Credit continues to contract - Lending continues to con-tract, owing both to weak demand and to the banks' restrictive stance on supply, which stems above all from the increasing riskiness of firms. With the cyclical upturn the decline in credit is expected to moderate in the course of 2014. Large corporations have increased their recourse to the bond market.

Work on the first stage of the European Banking Union has begun - The comprehensive assessment of the state of the main euro-area banks in the framework of the European Single Supervisory Mechanism is getting under way. The exercise, which will cover 15 large and medium-sized banks in Italy, can bring significant benefits to the country's banking system. It will make banks' balance sheets more transparent and internationally comparable, thus helping to attenuate the fragmentation of financial markets and improve funding conditions.

Credit quality is affected by the recession... Italian banks' chief problem is the rapid increase in
non-performing loans, principally to businesses, as a result of the protracted recession. According to preliminary data, the new bad debt ratio stopped rising in the third quarter of this year; next year, while remaining high, it is expected to fall gradually. In the future it will be necessary to reduce the volume of non-performing loans. The comprehensive assessment, by dispelling the uncertainty about the quality of bank balance sheets, should foster the revival of the loan securitization market.
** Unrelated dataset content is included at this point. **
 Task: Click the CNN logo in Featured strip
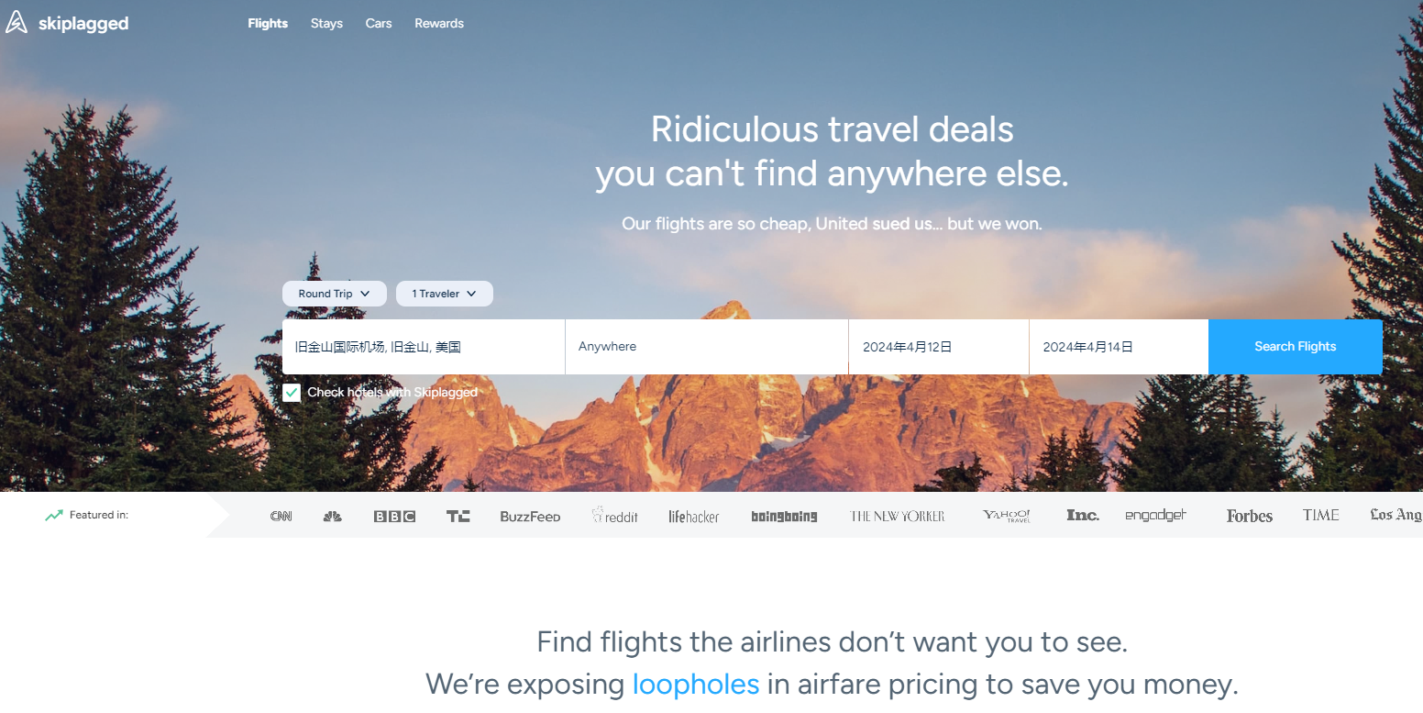(281, 517)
...and cuts into banks' profitability; coverage ratios are stable - Banks' operating profits are largely absorbed by loan losses; for the system as a whole, they should be sufficient to cover loan losses both this year and next. Coverage ratios (measured by the ratio of loan loss provisions to non-performing loans) have held stable. The Bank of Italy's checks on the adequacy of banks' provisioning continue.

The banks reduce their exposure to government securities in the third quarter - Italian banks' purchases of domestic general government securities accelerated from late 2011 onwards; one contributing factor was the widening differential between the risk-adjusted yields on government securities and loans. In the third quarter of 2013 there were net disposals of securities, in conjunction with the signs of economic recovery and the easing of strains in the wholesale funding markets.
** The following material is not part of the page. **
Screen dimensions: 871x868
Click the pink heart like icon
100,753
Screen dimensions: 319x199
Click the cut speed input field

Bank funding diminishes; the funding gap reaches a low level - Banks' funding has been contracting since the spring, reflecting the gradual repayment of Euro-system refinancing and, more recently, a slight decrease in retail funding, in part as a result of the banks' marketing policies. Net funding on wholesale markets has also remained negative, but there has been an upturn in bond placements, facilitated by the fall in the risk premium on Italian government securities. The funding gap has narrowed to historically low levels.

The banks continue to strengthen their capital base - The strengthening of the banks' capital base has proceeded without recourse to public funds. Since the onset of the crisis government support to the banks - granted exclusively in the form of loans - has been very limited in Italy, both in absolute terms and relative to other countries. The assessments conducted by the Bank of Italy and the IMF have confirmed that overall the Italian banking system does not need substantial recapitalization, even assuming conditions of stress. Financial leverage is low by comparison with other European banks.

The insurance industry is sound - The capital position of Italian insurance companies remains solid. Premium income has continued to rise and liquidity risk to diminish. Profitability is satisfactory. Given their large portfolios of government securities, the companies remain sensitive to the possible resurgence of sovereign debt tensions.

The summer's money market tensions have subsided - The liquidity conditions of the Italian financial markets have come back into line with those prevailing prior to the crisis. The tensions on very-short-term interest rates observed in June and July had subsided by the beginning of August.